It could because with Sheer you avoid the transcoding and data loss caused by convert HDV clips to ProRes. At the same time it's faster than PNG so, it's really a matter of workflow and convenience.


Actually that was just a parallel. They use a different algorithm and they have an additional routine that checks the color values from the original and they guarantee faithful conversion between the RGB and YCrCb color spaces.
I was just drawing parallels between lossless codecs.

Thanks for credit, I appreciate it.
Thanks for the replies Paulo (and a credit's the least I can offer!).
I do not currently own FCP6 (running v 5) so ProRes is seemingly beyond me anyhow. Currently weighing up whether I desperately require FCP6, and if something like Sheer can provide lossless HDV capture then aside from 5:1 surround in STP (which I can obtain at any rate via Logic Pro) and Color (3 way in FCP5 suffices at the moment) I'm not so sure I do.

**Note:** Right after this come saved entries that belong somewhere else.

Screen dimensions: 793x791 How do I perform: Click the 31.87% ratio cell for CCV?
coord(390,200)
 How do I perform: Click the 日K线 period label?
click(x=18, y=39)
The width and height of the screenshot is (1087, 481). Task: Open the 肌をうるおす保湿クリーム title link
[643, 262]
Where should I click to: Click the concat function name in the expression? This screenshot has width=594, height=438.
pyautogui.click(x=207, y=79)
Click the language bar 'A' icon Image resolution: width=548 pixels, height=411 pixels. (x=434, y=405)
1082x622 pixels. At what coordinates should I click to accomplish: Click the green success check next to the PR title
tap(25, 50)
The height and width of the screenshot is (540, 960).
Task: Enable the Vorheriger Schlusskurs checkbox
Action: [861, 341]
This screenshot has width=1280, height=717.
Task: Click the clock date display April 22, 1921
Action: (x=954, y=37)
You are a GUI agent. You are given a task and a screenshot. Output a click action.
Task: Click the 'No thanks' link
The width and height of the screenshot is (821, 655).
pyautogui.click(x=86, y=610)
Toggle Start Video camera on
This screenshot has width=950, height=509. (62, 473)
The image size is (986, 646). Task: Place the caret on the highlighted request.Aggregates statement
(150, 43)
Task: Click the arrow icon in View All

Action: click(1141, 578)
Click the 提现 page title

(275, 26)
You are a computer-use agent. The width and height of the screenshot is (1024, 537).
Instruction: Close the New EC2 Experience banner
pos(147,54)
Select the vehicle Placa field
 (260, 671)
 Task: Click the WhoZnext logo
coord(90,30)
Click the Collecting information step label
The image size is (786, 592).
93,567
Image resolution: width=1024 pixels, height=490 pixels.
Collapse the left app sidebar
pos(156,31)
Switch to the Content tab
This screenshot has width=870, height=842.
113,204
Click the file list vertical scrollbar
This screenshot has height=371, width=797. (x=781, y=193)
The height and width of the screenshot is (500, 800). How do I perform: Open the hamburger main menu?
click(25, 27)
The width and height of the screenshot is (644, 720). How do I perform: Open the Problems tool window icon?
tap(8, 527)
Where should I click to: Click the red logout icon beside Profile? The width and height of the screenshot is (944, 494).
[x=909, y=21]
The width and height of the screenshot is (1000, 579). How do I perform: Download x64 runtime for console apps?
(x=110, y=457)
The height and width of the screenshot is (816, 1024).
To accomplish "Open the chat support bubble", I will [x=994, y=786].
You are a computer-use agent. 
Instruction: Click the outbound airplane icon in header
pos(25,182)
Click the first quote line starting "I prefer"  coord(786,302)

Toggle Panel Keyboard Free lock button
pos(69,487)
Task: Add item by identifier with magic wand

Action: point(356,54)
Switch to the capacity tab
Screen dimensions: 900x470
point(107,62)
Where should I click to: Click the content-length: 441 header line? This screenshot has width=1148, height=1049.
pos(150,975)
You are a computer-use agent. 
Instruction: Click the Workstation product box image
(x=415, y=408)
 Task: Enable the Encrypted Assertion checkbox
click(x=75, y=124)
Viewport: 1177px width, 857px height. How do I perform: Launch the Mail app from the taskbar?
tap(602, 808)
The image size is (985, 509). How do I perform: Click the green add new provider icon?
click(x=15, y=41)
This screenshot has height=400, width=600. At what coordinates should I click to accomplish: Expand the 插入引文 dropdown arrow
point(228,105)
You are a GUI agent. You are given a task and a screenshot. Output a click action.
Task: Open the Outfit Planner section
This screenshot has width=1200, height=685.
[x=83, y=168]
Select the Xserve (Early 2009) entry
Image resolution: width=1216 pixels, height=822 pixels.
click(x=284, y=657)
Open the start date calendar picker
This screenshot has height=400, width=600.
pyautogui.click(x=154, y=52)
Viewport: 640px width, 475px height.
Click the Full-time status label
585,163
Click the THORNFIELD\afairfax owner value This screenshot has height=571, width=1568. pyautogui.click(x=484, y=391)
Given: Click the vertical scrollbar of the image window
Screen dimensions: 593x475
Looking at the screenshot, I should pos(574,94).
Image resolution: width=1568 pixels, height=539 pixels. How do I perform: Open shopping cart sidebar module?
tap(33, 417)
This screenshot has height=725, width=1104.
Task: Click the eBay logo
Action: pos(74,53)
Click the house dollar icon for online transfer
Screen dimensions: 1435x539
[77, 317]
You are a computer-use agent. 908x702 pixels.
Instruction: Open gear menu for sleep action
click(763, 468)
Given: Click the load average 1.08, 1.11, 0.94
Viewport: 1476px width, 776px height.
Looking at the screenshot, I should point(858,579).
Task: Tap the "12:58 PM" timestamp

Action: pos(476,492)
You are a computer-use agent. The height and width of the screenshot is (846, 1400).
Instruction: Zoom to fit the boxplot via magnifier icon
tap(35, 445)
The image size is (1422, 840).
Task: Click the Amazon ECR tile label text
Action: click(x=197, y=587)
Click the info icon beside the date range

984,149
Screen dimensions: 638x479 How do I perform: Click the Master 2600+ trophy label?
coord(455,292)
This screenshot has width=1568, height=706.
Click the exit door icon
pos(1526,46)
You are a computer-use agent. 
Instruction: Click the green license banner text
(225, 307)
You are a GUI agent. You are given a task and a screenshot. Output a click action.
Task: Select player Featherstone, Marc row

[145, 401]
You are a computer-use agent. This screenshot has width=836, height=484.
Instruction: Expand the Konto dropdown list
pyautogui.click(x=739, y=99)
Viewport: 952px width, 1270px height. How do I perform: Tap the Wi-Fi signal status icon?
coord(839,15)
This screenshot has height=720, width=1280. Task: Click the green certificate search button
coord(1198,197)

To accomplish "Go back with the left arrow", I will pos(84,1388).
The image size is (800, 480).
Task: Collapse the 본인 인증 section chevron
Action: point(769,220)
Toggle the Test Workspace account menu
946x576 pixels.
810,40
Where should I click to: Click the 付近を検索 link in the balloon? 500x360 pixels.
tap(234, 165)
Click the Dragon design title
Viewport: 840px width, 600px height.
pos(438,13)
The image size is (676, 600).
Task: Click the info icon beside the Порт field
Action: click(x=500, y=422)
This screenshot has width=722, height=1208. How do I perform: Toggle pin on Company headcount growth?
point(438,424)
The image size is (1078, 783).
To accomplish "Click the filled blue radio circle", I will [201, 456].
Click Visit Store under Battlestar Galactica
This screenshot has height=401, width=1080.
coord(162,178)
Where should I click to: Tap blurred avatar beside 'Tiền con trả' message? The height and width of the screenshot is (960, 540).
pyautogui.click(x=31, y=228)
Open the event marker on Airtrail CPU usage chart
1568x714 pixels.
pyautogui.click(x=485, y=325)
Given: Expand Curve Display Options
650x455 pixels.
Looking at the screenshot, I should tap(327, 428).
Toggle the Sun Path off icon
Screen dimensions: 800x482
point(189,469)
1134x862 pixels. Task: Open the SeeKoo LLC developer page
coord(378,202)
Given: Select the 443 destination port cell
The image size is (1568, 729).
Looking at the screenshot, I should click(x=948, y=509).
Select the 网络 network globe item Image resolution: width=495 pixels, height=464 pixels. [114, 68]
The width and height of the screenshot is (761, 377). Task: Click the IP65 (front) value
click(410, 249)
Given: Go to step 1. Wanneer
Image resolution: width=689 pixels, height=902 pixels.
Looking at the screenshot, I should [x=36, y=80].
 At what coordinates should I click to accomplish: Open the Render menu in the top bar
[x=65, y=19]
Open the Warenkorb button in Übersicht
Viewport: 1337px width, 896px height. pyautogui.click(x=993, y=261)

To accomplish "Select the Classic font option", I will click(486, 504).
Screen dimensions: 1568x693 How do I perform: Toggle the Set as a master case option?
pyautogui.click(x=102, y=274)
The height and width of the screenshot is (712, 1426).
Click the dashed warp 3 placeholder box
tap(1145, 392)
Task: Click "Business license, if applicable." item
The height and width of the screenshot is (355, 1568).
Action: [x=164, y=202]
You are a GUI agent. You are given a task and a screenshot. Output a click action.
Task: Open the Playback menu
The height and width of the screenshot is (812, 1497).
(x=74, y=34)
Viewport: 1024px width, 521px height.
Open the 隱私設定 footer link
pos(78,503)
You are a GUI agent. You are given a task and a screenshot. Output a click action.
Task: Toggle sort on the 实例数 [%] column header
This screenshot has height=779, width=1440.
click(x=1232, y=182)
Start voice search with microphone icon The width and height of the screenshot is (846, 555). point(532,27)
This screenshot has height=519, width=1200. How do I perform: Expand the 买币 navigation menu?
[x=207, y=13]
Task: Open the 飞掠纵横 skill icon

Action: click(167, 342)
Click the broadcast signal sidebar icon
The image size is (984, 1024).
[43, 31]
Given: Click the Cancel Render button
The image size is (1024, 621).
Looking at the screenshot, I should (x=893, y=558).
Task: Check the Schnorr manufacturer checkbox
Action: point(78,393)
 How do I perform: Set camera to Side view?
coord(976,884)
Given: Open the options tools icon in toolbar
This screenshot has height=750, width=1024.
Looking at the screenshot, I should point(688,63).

...of course this all depends on me getting my camera back from JVC (it will be 10 days tomorrow).

Whilst I'll probably continue to capture (via squared 5) m2t files did anyone manage to successfully capture natively in to FCP in the end (after various updates to both cam and by apple?). I remember discussion on setting timecode to either FreeRun or REC (?!?) to cure this...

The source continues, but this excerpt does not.